▸ Quoted passage:

But, onwards we must go. The topics I went into this week were on using Non-Negative Matrix Factorization (NMF) and Single Value Decomposition (SVD) for Topic Modeling. Topic modeling beings with something called a term-document matrix, which is a matrix of words by material. In the example used, we have the amount of times particular names showed up in a few classic books:

This is called a bags of words approach as we don’t care for the sentence structure or order words come in, just how often they appear.

For this lesson, Rachel used the Newsgroups dataset which consists of 18,000 blog posts that follow 20 topics on a forum, this was popular in the 80’s and 90’s apparently as the internet did not exist really then.

From here, we went into a few topics: stop words, stemming, and lemmatization

Stop Words:

Stop words are ‘extremely common words which are of little value in helping’. There is no single universal list of stop words, and each program uses a slightly different one. For example,the sklearn library has the following first twenty as theirs:

from sklearn.feature_extraction import stop_words
sorted(list(stop_words.ENGLISH_STOP_WORDS))[:20]
['a',
 'about',
 'above',
 'across',
 'after',
 'afterwards',
 'again',
 'against',
 'all',
 'almost',
 'alone',
 'along',
 'already',
 'also',
 'although',
 'always',
 'am',
 'among',
 'amongst',
 'amoungst']

These words are usually ignored and dropped, however for Machine Learning its been found recently that we (ML algorithms) may benefit more from their inclusion than exclusion.

Stemming and Lemmatization:

Stemming and lemmatization are used to generate the root forms of words. Lemmatization uses the rules of the original language, thus the tokens are all actually words. In contrast, stemming just chops the ends off of the words. These results won’t be actual words, but it is faster. “Stemming is the poor-man’s lemmatization” (Noah Smith, 2011).

▸ Problem:
Return the entire passage on topic modeling above, word for word.

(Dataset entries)
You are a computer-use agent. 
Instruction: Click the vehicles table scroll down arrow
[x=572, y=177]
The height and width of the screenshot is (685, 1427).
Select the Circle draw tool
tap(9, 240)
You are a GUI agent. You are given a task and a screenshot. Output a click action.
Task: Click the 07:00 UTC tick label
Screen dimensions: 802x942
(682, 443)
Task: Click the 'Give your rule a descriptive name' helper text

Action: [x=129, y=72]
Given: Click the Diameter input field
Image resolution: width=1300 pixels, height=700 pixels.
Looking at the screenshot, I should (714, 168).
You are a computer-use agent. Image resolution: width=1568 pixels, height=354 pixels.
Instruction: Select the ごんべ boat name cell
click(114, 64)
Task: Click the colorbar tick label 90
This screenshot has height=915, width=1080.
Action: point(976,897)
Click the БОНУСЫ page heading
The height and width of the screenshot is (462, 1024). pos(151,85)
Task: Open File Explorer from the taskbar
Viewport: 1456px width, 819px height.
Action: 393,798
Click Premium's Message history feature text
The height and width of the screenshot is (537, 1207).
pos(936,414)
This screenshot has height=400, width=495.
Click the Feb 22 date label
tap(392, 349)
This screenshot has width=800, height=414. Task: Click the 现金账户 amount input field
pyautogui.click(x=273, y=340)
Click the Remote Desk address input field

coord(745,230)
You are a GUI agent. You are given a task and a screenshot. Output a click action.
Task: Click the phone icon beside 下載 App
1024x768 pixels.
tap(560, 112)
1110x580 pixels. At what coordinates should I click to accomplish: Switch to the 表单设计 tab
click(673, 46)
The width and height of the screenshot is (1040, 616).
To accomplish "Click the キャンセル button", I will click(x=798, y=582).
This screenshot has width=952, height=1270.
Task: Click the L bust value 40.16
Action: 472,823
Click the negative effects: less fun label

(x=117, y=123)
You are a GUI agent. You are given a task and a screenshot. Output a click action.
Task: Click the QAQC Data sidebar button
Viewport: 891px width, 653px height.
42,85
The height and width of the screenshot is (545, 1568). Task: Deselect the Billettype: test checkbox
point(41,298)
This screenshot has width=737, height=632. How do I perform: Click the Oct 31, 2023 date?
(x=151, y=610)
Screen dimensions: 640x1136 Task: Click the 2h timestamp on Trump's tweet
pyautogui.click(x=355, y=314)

▸ Answer:
But, onwards we must go. The topics I went into this week were on using Non-Negative Matrix Factorization (NMF) and Single Value Decomposition (SVD) for Topic Modeling. Topic modeling beings with something called a term-document matrix, which is a matrix of words by material. In the example used, we have the amount of times particular names showed up in a few classic books:

This is called a bags of words approach as we don’t care for the sentence structure or order words come in, just how often they appear.

For this lesson, Rachel used the Newsgroups dataset which consists of 18,000 blog posts that follow 20 topics on a forum, this was popular in the 80’s and 90’s apparently as the internet did not exist really then.

From here, we went into a few topics: stop words, stemming, and lemmatization

Stop Words:

Stop words are ‘extremely common words which are of little value in helping’. There is no single universal list of stop words, and each program uses a slightly different one. For example,the sklearn library has the following first twenty as theirs:

from sklearn.feature_extraction import stop_words
sorted(list(stop_words.ENGLISH_STOP_WORDS))[:20]
['a',
 'about',
 'above',
 'across',
 'after',
 'afterwards',
 'again',
 'against',
 'all',
 'almost',
 'alone',
 'along',
 'already',
 'also',
 'although',
 'always',
 'am',
 'among',
 'amongst',
 'amoungst']

These words are usually ignored and dropped, however for Machine Learning its been found recently that we (ML algorithms) may benefit more from their inclusion than exclusion.

Stemming and Lemmatization:

Stemming and lemmatization are used to generate the root forms of words. Lemmatization uses the rules of the original language, thus the tokens are all actually words. In contrast, stemming just chops the ends off of the words. These results won’t be actual words, but it is faster. “Stemming is the poor-man’s lemmatization” (Noah Smith, 2011).